A former head of the scandal-ridden Swedish Academy has likened the #MeToo movement to France's 18th century 'Reign of Terror' which saw the execution of thousands.

'We live in a dangerous time,' says Swedish Academy member of #MeToo
Horace Engdahl, left. Photo: Fredrik Persson/TT

Horace Engdahl, a member and former permanent secretary of what used to be known as Sweden's most prestigious cultural institution, made the comments in an interview with the Times Literary Supplement (TLS).

Engdahl was one of the few members left standing when the Academy was rocked by mass resignations after 18 women last year accused Jean-Claude Arnault, a 72-year-old Frenchman who was an influential figure on Stockholm's cultural scene and had close ties to the Academy, of sexual harassment, violence and rape.

The accusations surfaced in a report by the Dagens Nyheter newspaper during the #MeToo campaign.

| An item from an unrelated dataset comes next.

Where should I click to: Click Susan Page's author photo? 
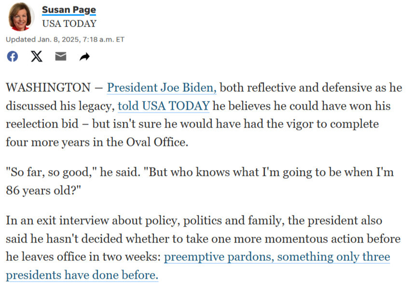pyautogui.click(x=20, y=16)
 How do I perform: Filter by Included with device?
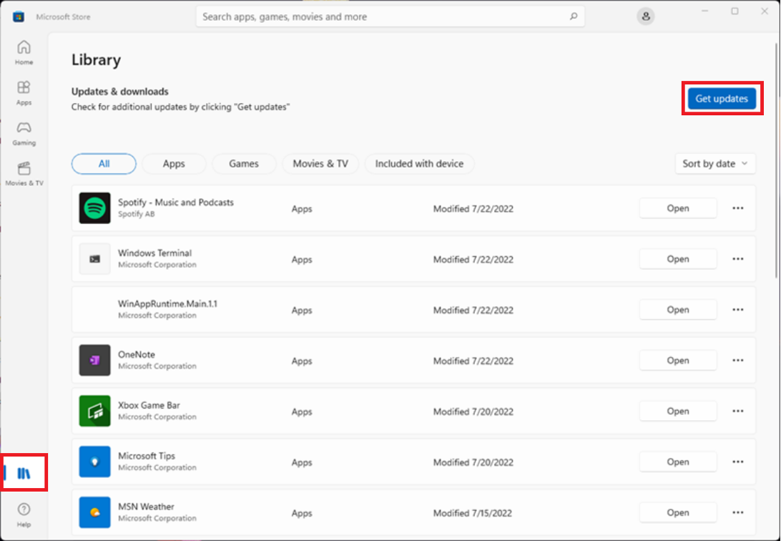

Six members left after the Swedish Academy failed to agree on how to handle the situation – with Engdahl understood to have been one of the leading actors behind the ousting of the permanent secretary at the time, Sara Danius. Danius and a number of other members had pushed for tougher action against Arnault and for the resignation of his wife, fellow Academy member and acclaimed poet Katarina Frostenson.

Speaking to TLS in June, Engdahl said he had been reading about the Académie Francaise during the Reign of Terror following the French Revolution, and found remarkable similarities to the Swedish Academy today.

“Basically it was the same resentment, it was the same attack on privilege, it was also an attack on sexual irregularities, and the use of public funds for financing various forms of luxury and pageantry,” he said.

“I feel we're involved in the same kind of event here, we're in a kind of 1789, and the forces that were released are extremely strong and they're very, very hard to resist.”

“I don't know the number of witnesses who came forward to accuse Marie Antoinette of incest with her children, but it was probably no fewer. We live in this period that is very much defined in Sweden by the onset of the #MeToo movement and the atmosphere that has created,” said Engdahl.

READ ALSO: Let's talk about the Swedish Academy's rapid descent into farce

Engdahl has been described as a friend of Arnault and has spoken fondly of the Frenchman, although he told TLS the pair were never as close as media made them out to be. He said he and Arnault never spoke of any of the rumours about the latter (he previously told Swedish radio “we blokes don't talk about such things”).

“He's a Frenchman, he comes from a different culture, and if it existed [the rumours], it was thought of as a matter of course, in a very conventional way… in a very stupid way.”

Some of the allegations against Arnault have been dropped by investigators, or were never reported in the first place, but Stockholm District Court this month jailed him over the rape of a woman seven years ago.

Arnault denies the rape charge and has appealed to have the verdict overturned.

“I am surprised that a man can be sent to prison without any substantial evidence of his guilt being presented at the trial,” Engdahl told TLS after the verdict. “We live in a dangerous time.”

An internal Academy probe earlier this year concluded there had been conflicts of interest between Arnault and the institution, and the Academy previously confirmed that several female members and people close to them also claimed to have been on the receiving end of inappropriate behaviour by the Frenchman.

After deciding to postpone this year's Nobel Prize in Literature in light of the conflict, the Academy said on Friday it had elected literature expert Mats Malm as a new member. Author Niklas Rådström also told Dagens Nyheter he had been asked to join. The new appointment comes after the Academy voted earlier this month to induct lawyer Eric M Runesson and writer Jila Mossaed to replace some of the members who quit.